* [DATA SHOWN]:
┏━━

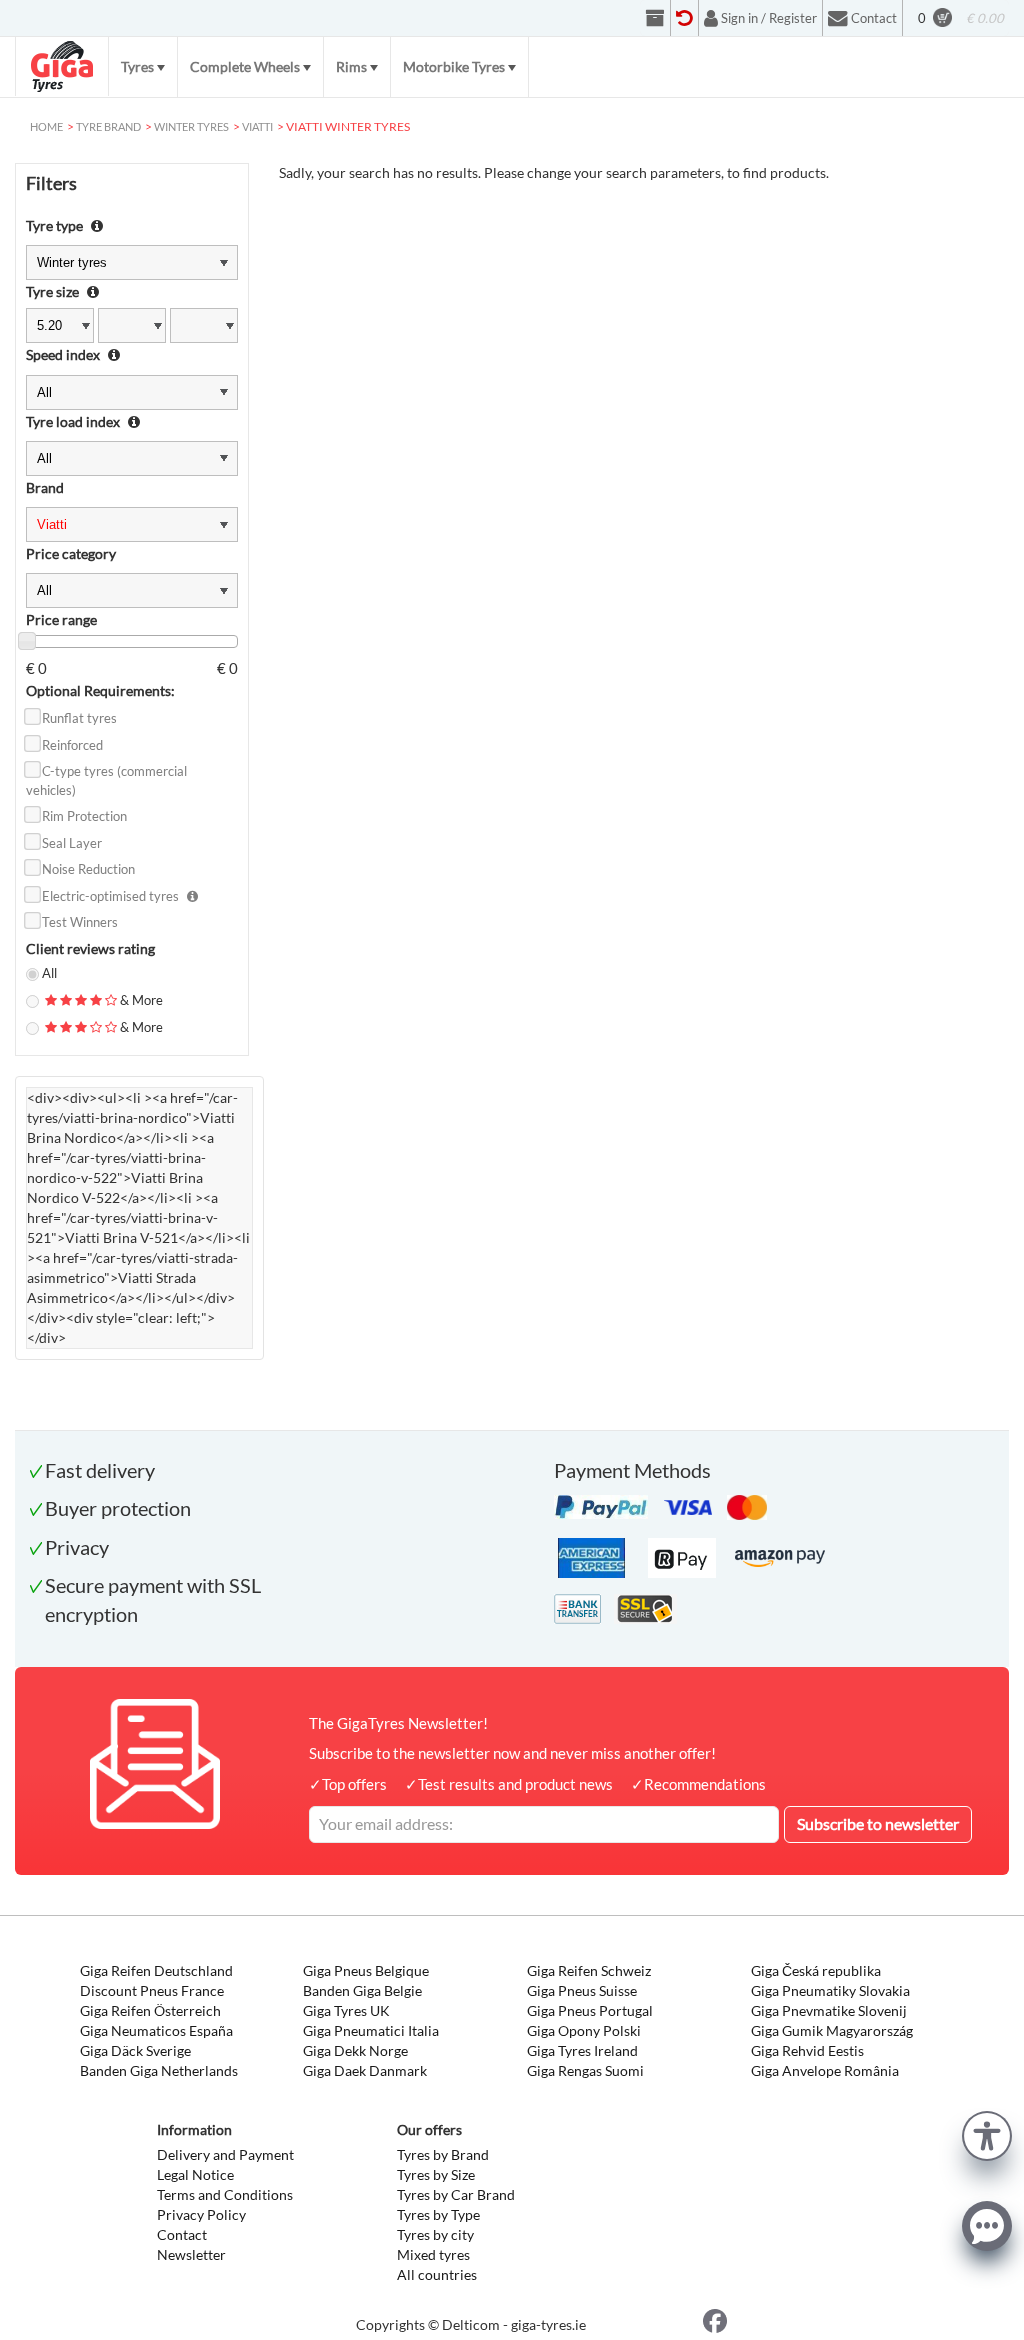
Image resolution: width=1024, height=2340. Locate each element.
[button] (987, 2133)
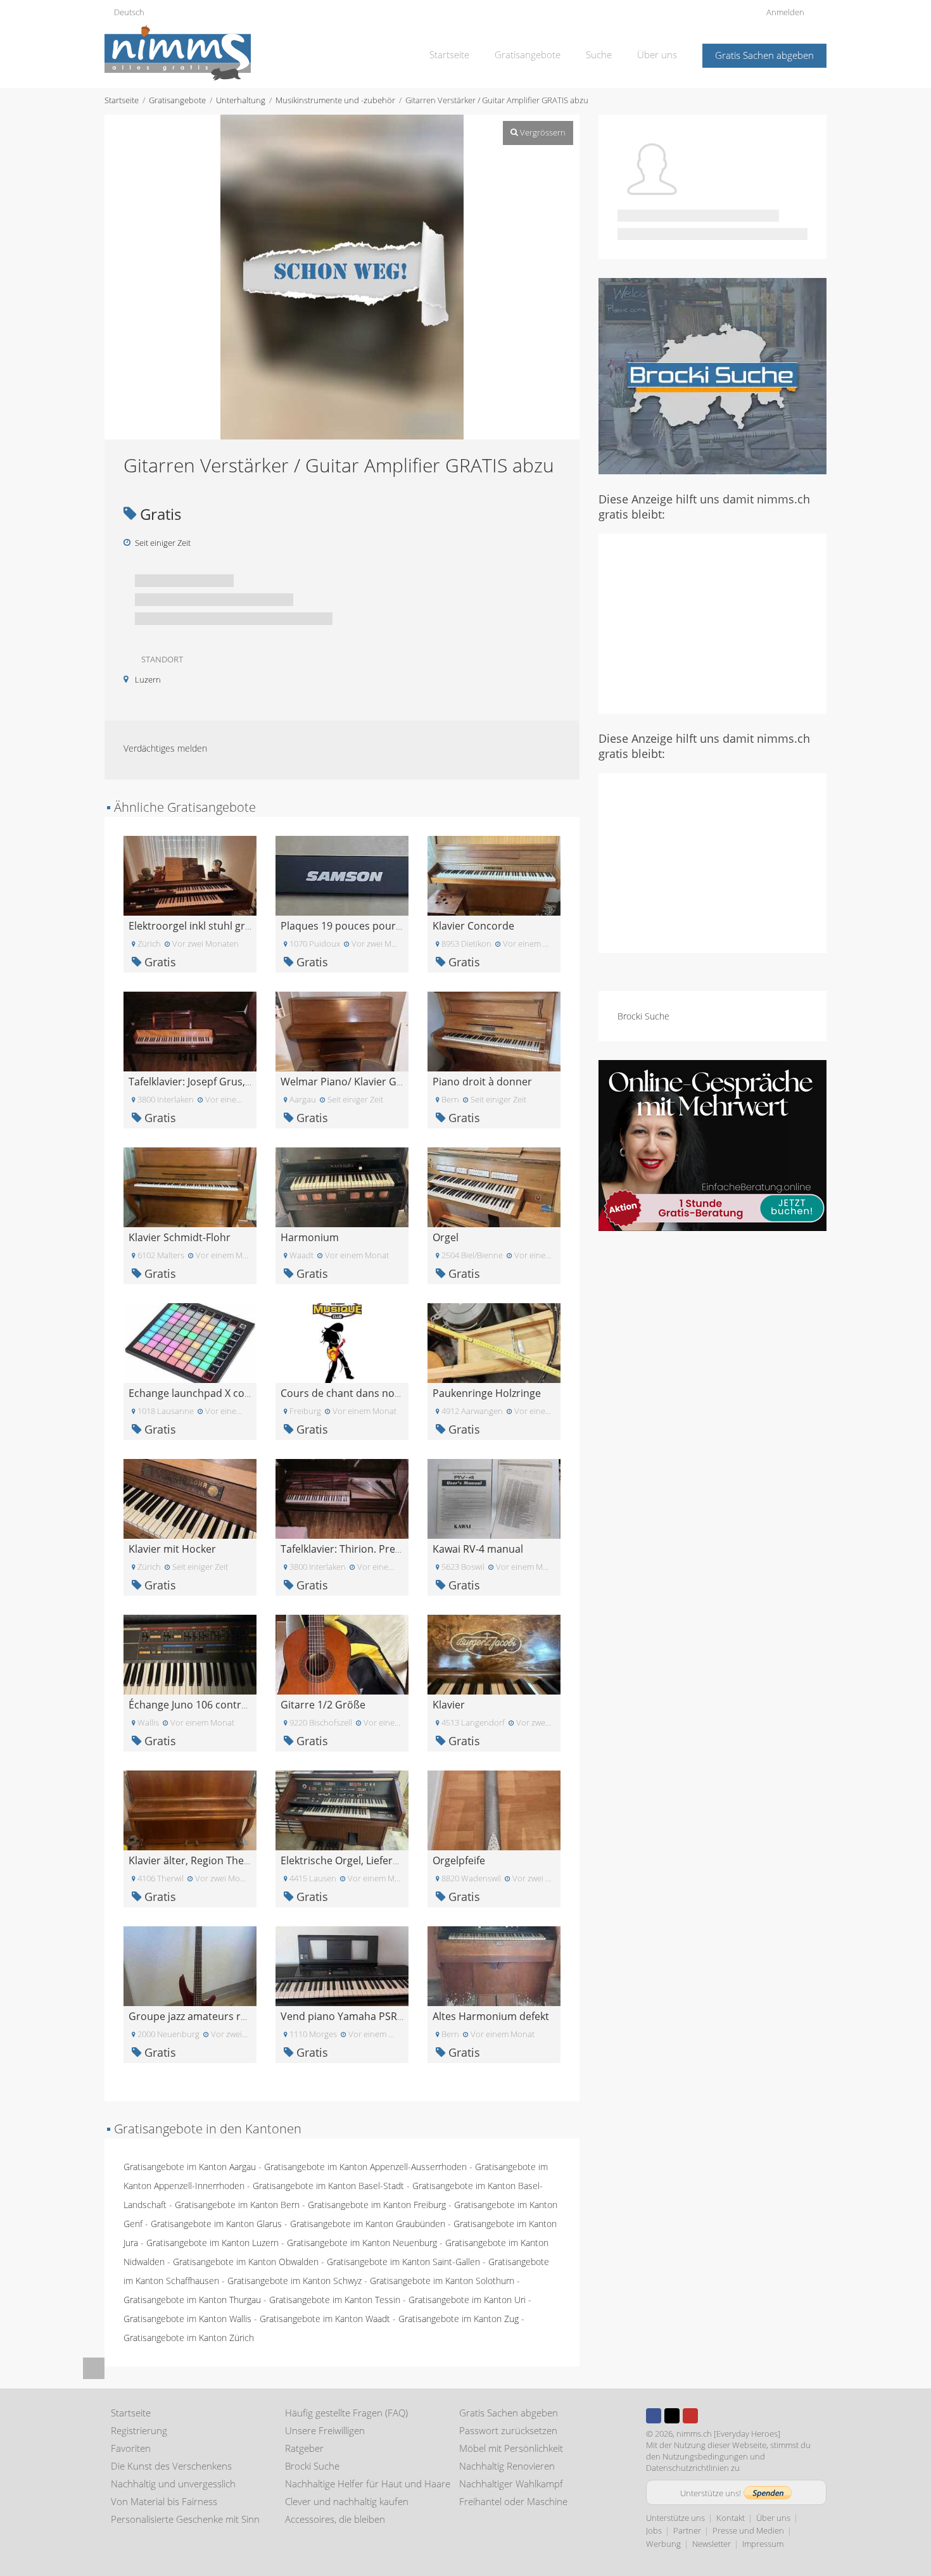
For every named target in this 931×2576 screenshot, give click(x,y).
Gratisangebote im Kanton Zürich (189, 2338)
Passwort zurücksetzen (508, 2430)
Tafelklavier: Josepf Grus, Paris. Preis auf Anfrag (241, 1082)
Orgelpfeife (459, 1860)
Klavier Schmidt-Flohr (180, 1237)
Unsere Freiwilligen (325, 2430)
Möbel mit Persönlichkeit (511, 2448)
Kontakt (730, 2517)
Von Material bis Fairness (164, 2501)
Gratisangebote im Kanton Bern (237, 2205)
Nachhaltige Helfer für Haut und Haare (367, 2483)
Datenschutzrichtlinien (687, 2467)
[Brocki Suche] (712, 375)
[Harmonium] (342, 1186)
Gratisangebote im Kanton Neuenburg (362, 2243)
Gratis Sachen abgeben (764, 55)
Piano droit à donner (482, 1082)
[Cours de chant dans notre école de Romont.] (342, 1342)
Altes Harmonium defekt (491, 2016)
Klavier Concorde (473, 926)
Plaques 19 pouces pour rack (350, 926)
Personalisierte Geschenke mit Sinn (185, 2519)
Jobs (654, 2530)
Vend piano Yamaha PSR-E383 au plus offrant (389, 2016)
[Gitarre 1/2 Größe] (342, 1654)
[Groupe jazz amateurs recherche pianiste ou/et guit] (190, 1965)
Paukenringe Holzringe (487, 1393)
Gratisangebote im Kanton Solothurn (442, 2281)
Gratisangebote (527, 54)
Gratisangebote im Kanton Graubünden (367, 2224)
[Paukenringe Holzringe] (494, 1342)
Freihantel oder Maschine (513, 2501)
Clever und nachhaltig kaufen (346, 2501)
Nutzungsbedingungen (705, 2456)
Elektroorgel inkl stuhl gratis (195, 926)
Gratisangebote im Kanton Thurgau (192, 2300)
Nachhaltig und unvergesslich (173, 2483)
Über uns (657, 54)
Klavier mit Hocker (172, 1549)
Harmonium (310, 1237)
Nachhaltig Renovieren (507, 2465)
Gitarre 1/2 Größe (323, 1705)
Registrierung (139, 2430)
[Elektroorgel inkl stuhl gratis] (190, 875)
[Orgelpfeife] (494, 1809)
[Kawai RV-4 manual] (494, 1498)
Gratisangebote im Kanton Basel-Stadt (328, 2186)
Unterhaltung (240, 100)
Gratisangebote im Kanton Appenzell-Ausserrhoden (365, 2167)
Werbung (663, 2543)
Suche (599, 54)
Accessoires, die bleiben (335, 2519)
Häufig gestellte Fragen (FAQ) (346, 2412)
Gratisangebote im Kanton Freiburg (377, 2205)
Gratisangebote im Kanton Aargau (190, 2167)
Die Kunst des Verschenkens (171, 2465)
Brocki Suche (643, 1016)
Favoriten (131, 2448)
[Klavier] (494, 1654)
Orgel (446, 1237)
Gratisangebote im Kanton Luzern (212, 2243)
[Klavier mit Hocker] (190, 1498)
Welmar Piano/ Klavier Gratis (349, 1082)
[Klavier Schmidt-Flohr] (190, 1186)
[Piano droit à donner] (494, 1031)
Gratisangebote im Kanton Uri (467, 2300)
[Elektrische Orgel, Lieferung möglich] (342, 1809)
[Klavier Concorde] (494, 875)
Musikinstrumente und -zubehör (335, 100)
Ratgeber (304, 2448)
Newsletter (711, 2543)
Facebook (653, 2415)
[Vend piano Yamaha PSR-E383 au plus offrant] (342, 1965)
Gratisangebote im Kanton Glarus (216, 2224)
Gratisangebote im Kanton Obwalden (246, 2262)
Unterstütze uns (675, 2517)
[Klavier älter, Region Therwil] (190, 1809)
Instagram (708, 2415)
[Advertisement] (712, 622)
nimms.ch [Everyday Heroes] (728, 2433)
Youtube (690, 2415)
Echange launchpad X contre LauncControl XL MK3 (249, 1393)
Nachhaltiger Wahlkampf (511, 2483)
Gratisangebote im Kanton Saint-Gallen (403, 2262)
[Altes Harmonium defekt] (494, 1965)
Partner (687, 2530)
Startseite (449, 54)
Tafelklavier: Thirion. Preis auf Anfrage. (372, 1549)
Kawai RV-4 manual (478, 1549)
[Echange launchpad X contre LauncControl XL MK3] (190, 1342)
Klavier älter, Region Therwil (195, 1860)
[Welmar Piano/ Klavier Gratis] (342, 1031)
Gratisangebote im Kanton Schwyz (294, 2281)
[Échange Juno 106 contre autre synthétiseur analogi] (190, 1654)
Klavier (449, 1705)
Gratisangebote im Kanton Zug (458, 2319)
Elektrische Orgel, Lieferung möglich (366, 1860)
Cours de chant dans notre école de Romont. (388, 1393)
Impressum (762, 2543)
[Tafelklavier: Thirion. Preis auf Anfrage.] (342, 1498)
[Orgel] (494, 1186)
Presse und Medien (748, 2530)
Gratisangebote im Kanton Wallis (187, 2319)
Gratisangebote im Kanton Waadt (325, 2319)
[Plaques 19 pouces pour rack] (342, 875)
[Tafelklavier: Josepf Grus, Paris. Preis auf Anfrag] (190, 1031)
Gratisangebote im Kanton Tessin (334, 2300)
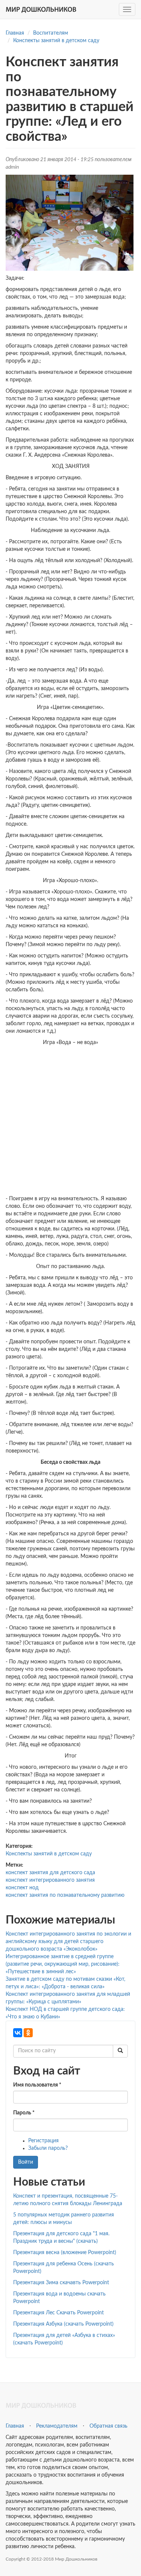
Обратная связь (108, 2426)
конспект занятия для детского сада (50, 1872)
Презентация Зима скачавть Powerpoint (61, 2282)
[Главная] (41, 9)
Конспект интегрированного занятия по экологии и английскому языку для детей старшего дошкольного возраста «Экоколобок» (68, 1941)
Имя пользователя (37, 2085)
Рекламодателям (56, 2426)
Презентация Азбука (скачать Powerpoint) (63, 2324)
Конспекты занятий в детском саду (56, 40)
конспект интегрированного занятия (50, 1880)
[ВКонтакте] (17, 2032)
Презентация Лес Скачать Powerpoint (58, 2312)
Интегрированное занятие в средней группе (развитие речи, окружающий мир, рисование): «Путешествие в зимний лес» (63, 1964)
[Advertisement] (70, 1120)
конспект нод (22, 1887)
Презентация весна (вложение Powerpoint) (64, 2252)
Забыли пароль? (48, 2148)
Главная (15, 33)
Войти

┗━━

* [TRY IT]: Could the material above be written out again word for word, with the pictures dropped?

* [ANSWER BELOW]:
Image resolution: width=1024, height=2340. Locate each element.
[button] (987, 2133)
For every named target in this 931×2576 screenshot, give click(x,y).
Gratisangebote im Kanton Zürich (189, 2338)
Passwort zurücksetzen (508, 2430)
Tafelklavier: Josepf Grus, Paris. Preis auf Anfrag (241, 1082)
Orgelpfeife (459, 1860)
Klavier Schmidt-Flohr (180, 1237)
Unsere Freiwilligen (325, 2430)
Möbel mit Persönlichkeit (511, 2448)
Kontakt (730, 2517)
Von Material bis Fairness (164, 2501)
Gratisangebote im Kanton Bern (237, 2205)
Nachhaltige Helfer für Haut und Haare (367, 2483)
Datenschutzrichtlinien (687, 2467)
[Brocki Suche] (712, 375)
[Harmonium] (342, 1186)
Gratisangebote im Kanton Neuenburg (362, 2243)
Gratis Sachen abgeben (764, 55)
Piano droit à donner (482, 1082)
[Cours de chant dans notre école de Romont.] (342, 1342)
Altes Harmonium defekt (491, 2016)
Klavier Concorde (473, 926)
Plaques 19 pouces pour rack (350, 926)
Personalisierte Geschenke mit Sinn (185, 2519)
Jobs (654, 2530)
Vend piano Yamaha PSR-E383 au plus offrant (389, 2016)
[Gitarre 1/2 Größe] (342, 1654)
[Groupe jazz amateurs recherche pianiste ou/et guit] (190, 1965)
Paukenringe Holzringe (487, 1393)
Gratisangebote im Kanton Solothurn (442, 2281)
Gratisangebote (527, 54)
Gratisangebote im Kanton Graubünden (367, 2224)
[Paukenringe Holzringe] (494, 1342)
Freihantel oder Maschine (513, 2501)
Clever und nachhaltig kaufen (346, 2501)
Nutzungsbedingungen (705, 2456)
Elektroorgel inkl stuhl gratis (195, 926)
Gratisangebote im Kanton Thurgau (192, 2300)
Nachhaltig und unvergesslich (173, 2483)
Über uns (657, 54)
Klavier mit Hocker (172, 1549)
Harmonium (310, 1237)
Nachhaltig Renovieren (507, 2465)
Gitarre 1/2 Größe (323, 1705)
Registrierung (139, 2430)
[Elektroorgel inkl stuhl gratis] (190, 875)
[Orgelpfeife] (494, 1809)
[Kawai RV-4 manual] (494, 1498)
Gratisangebote im Kanton Basel-Stadt (328, 2186)
Unterhaltung (240, 100)
Gratisangebote im Kanton Appenzell-Ausserrhoden (365, 2167)
Werbung (663, 2543)
Suche (599, 54)
Accessoires, die bleiben (335, 2519)
Häufig gestellte Fragen (FAQ) (346, 2412)
Gratisangebote im Kanton Freiburg (377, 2205)
Gratisangebote im Kanton Aargau (190, 2167)
Die Kunst des Verschenkens (171, 2465)
Brocki Suche (643, 1016)
Favoriten (131, 2448)
[Klavier] (494, 1654)
Orgel (446, 1237)
Gratisangebote im Kanton Luzern (212, 2243)
[Klavier mit Hocker] (190, 1498)
Welmar Piano/ Klavier Gratis (349, 1082)
[Klavier Schmidt-Flohr] (190, 1186)
[Piano droit à donner] (494, 1031)
Gratisangebote im Kanton Uri (467, 2300)
[Elektrische Orgel, Lieferung möglich] (342, 1809)
[Klavier Concorde] (494, 875)
Musikinstrumente und -zubehör (335, 100)
Ratgeber (304, 2448)
Newsletter (711, 2543)
Facebook (653, 2415)
[Vend piano Yamaha PSR-E383 au plus offrant] (342, 1965)
Gratisangebote im Kanton Glarus (216, 2224)
Gratisangebote im Kanton Obwalden (246, 2262)
Unterstütze uns (675, 2517)
[Klavier älter, Region Therwil] (190, 1809)
Instagram (708, 2415)
[Advertisement] (712, 622)
nimms.ch [Everyday Heroes] (728, 2433)
Youtube (690, 2415)
Echange launchpad X contre LauncControl XL MK3 (249, 1393)
Nachhaltiger Wahlkampf (511, 2483)
Gratisangebote im Kanton Saint-Gallen (403, 2262)
[Altes Harmonium defekt] (494, 1965)
Partner (687, 2530)
Startseite (449, 54)
Tafelklavier: Thirion. Preis auf Anfrage. (372, 1549)
Kawai RV-4 manual (478, 1549)
[Echange launchpad X contre LauncControl XL MK3] (190, 1342)
Klavier älter, Region Therwil (195, 1860)
[Welmar Piano/ Klavier Gratis] (342, 1031)
Gratisangebote im Kanton Schwyz (294, 2281)
[Échange Juno 106 contre autre synthétiseur analogi] (190, 1654)
Klavier (449, 1705)
Gratisangebote im Kanton Zug (458, 2319)
Elektrische Orgel, Lieferung möglich (366, 1860)
Cours de chant dans notre école de Romont. (388, 1393)
Impressum (762, 2543)
[Tafelklavier: Thirion. Preis auf Anfrage.] (342, 1498)
[Orgel] (494, 1186)
Presse und Medien (748, 2530)
Gratisangebote im Kanton Wallis (187, 2319)
Gratisangebote im Kanton Waadt (325, 2319)
[Plaques 19 pouces pour rack] (342, 875)
[Tafelklavier: Josepf Grus, Paris. Preis auf Anfrag] (190, 1031)
Gratisangebote im Kanton Tessin (334, 2300)
Обратная связь (108, 2426)
конспект занятия для детского сада (50, 1872)
Презентация Зима скачавть Powerpoint (61, 2282)
[Главная] (41, 9)
Конспект интегрированного занятия по экологии и английскому языку для детей старшего дошкольного возраста «Экоколобок» (68, 1941)
Имя пользователя (37, 2085)
Рекламодателям (56, 2426)
Презентация Азбука (скачать Powerpoint) (63, 2324)
Конспекты занятий в детском саду (56, 40)
конспект интегрированного занятия (50, 1880)
[ВКонтакте] (17, 2032)
Презентация Лес Скачать Powerpoint (58, 2312)
Интегрированное занятие в средней группе (развитие речи, окружающий мир, рисование): «Путешествие в зимний лес» (63, 1964)
[Advertisement] (70, 1120)
конспект нод (22, 1887)
Презентация весна (вложение Powerpoint) (64, 2252)
Забыли пароль? (48, 2148)
Главная (15, 33)
Войти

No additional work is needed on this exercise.